- Goal
Reproduce verbatim the lines from the one containing "Given: Open the LIVE globe sidebar icon" to the one containing "Looking at the", both included, leaving out the pictures.

- Listing
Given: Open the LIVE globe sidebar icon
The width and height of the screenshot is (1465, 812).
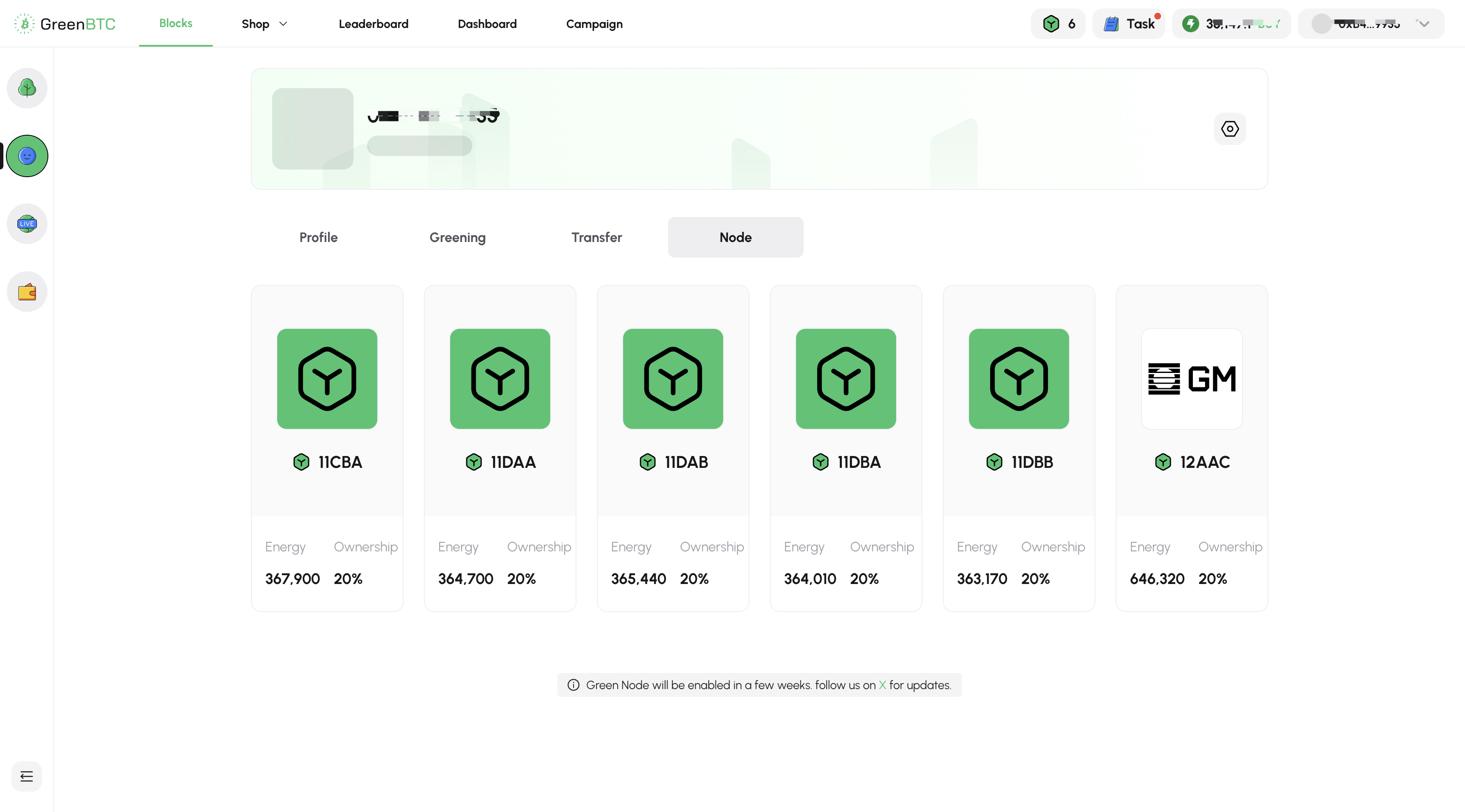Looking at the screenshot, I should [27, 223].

* * *

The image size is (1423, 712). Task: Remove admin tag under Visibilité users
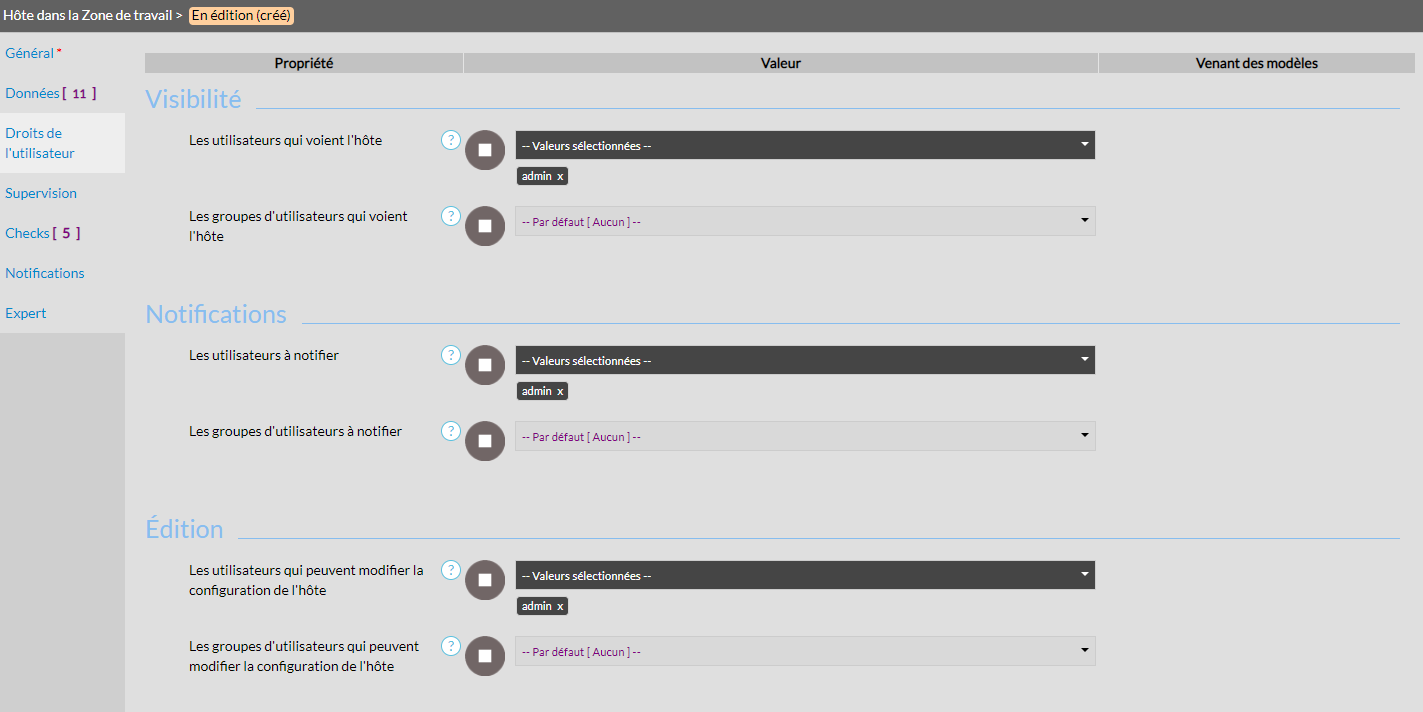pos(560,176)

---

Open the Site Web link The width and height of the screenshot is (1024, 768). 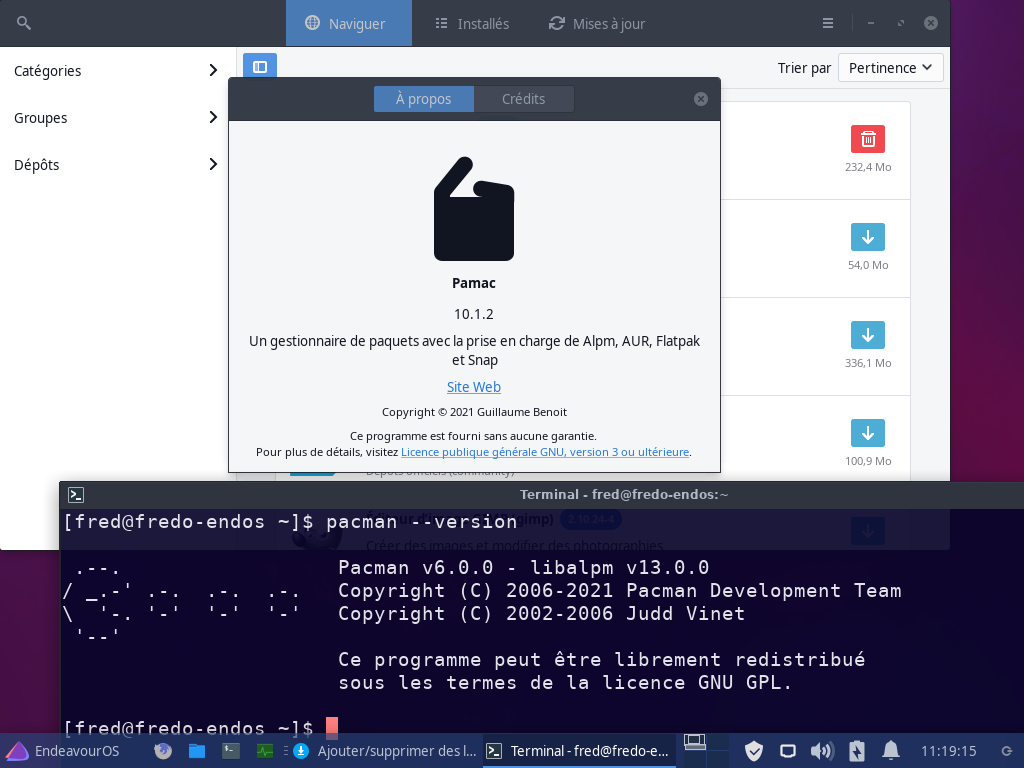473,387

- Result of the task
Given: Open the LIVE globe sidebar icon
The width and height of the screenshot is (1465, 812).
Looking at the screenshot, I should [27, 223].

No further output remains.